At June 30, 2009 our principal source of liquidity was working capital of approximately $­­­­­­­12,432 including $6,972 in cash and short term investments.

During Q1 10 we sold $1,009 of short term investments for a net investment of $6,936. Net cash used in operating activities of ($2,794) included (i) a decrease of $685 in accounts receivable, mainly due to higher sales volume during the end of the quarter; (ii) non-cash stock-based compensation of $321 offset by $41 in cash for exercise of options; and (iii) a net decrease of $116 in accounts payable and accrued expenses.


Our cash and cash equivalents decreased by approximately $1,936 in Q1 10 as compared to a decrease of $7,408 in Q1 09. This decrease was mainly due to cash uses in operating activities of $2,794 and cash provided by investment activities of $826, and net cash provided by financing of $32.

We have incurred losses since our inception, and losses are expected to continue through at least FY 10 and fiscal 2011 (FY 11). We have funded the losses principally with proceeds from operations, proceeds from public and private equity financings, payments from Medtronic related to the sale of certain assets related to our ENT EndoSheath technology business and the sale of other assets.
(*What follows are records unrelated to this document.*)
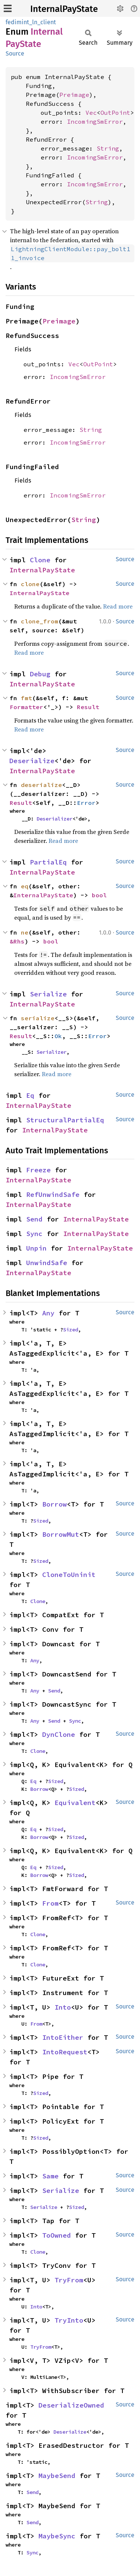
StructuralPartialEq (65, 1120)
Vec (91, 112)
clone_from (39, 621)
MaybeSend (56, 2475)
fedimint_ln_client (31, 22)
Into (63, 2007)
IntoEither (62, 2037)
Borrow (54, 1504)
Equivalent (75, 1802)
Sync (34, 1233)
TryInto (69, 2320)
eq (24, 886)
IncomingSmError (95, 121)
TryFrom (69, 2280)
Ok (58, 1036)
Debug (40, 674)
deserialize (41, 784)
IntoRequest (64, 2052)
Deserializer (54, 818)
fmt (26, 698)
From (50, 1903)
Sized (70, 1329)
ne (24, 932)
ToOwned (56, 2235)
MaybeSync (56, 2536)
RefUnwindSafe (53, 1194)
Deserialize (32, 760)
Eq (30, 1095)
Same (50, 2176)
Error (86, 802)
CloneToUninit (69, 1574)
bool (99, 895)
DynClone (58, 1734)
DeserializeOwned (71, 2405)
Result (88, 707)
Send (34, 1219)
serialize (38, 1018)
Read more (118, 606)
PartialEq (48, 862)
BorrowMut (60, 1534)
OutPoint (115, 112)
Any (48, 1313)
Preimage (74, 94)
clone (30, 584)
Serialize (48, 994)
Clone (40, 560)
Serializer (51, 1052)
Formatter (26, 707)
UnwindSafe (46, 1262)
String (108, 148)
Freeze (38, 1170)
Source (15, 53)
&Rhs (17, 941)
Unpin (36, 1248)
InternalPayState (64, 9)
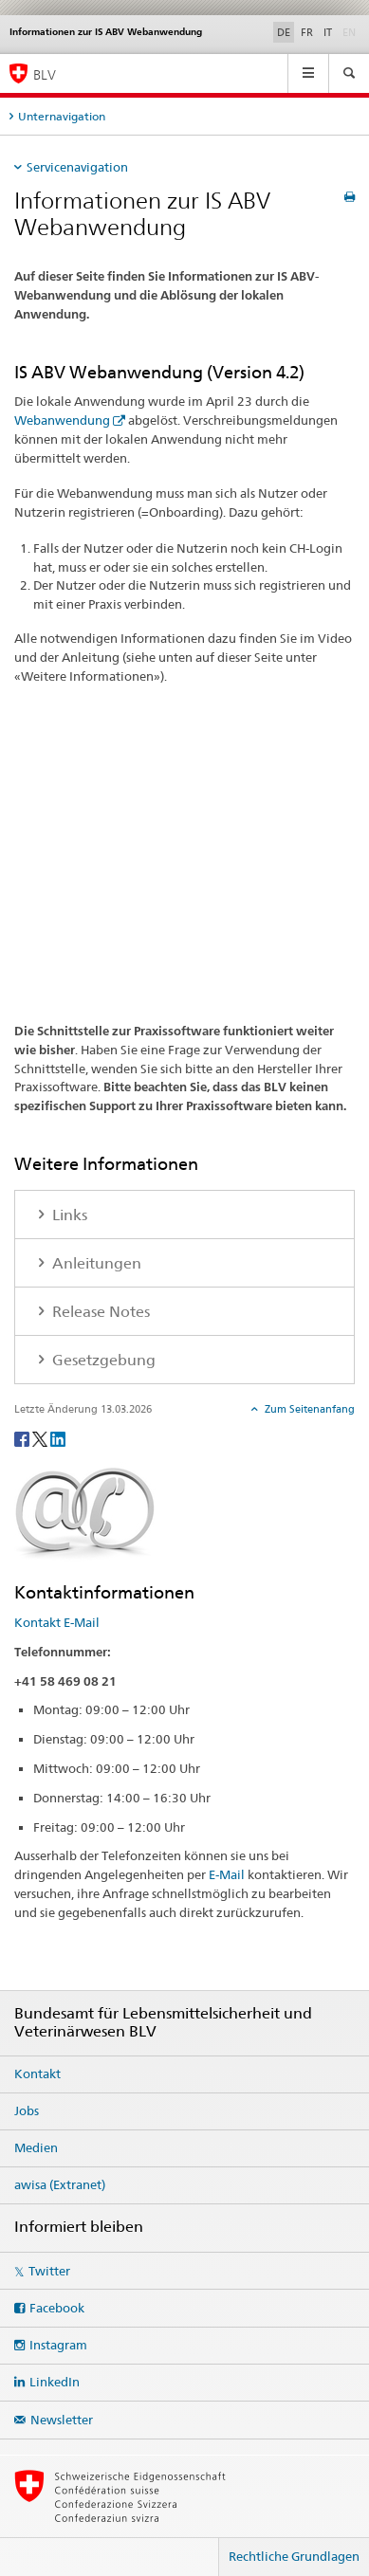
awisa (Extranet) (59, 2184)
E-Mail (227, 1874)
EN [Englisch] (351, 31)
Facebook (56, 2307)
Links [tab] (67, 1215)
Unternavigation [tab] (61, 116)
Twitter (49, 2270)
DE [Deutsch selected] (283, 32)
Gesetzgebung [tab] (102, 1360)
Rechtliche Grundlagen (294, 2556)
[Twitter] (41, 1438)
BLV (44, 74)
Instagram (58, 2344)
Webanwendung (62, 420)
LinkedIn (54, 2381)
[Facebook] (23, 1438)
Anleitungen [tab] (94, 1263)
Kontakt (37, 2073)
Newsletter (61, 2419)
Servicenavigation (77, 166)
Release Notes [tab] (99, 1312)
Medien (36, 2147)
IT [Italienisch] (327, 32)
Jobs (26, 2110)
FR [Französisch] (307, 32)
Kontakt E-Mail (57, 1622)
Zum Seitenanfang (308, 1409)
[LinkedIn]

We believe that our cash and cash equivalents on-hand will be sufficient to fund our working capital, capital expenditures, and future operating losses until June 30, 2010. However, if our performance expectations fall short, we will need to either secure additional financing or cut costs or a combination thereof, and in such instance, the failure to do so would have a material adverse impact on our financial condition.

We have no off-balance sheet arrangements that have, or are reasonably likely to have, a current or future effect on our financial condition, changes in financial condition, revenues or expenses, results of operations, liquidity, capital expenditures or capital resources.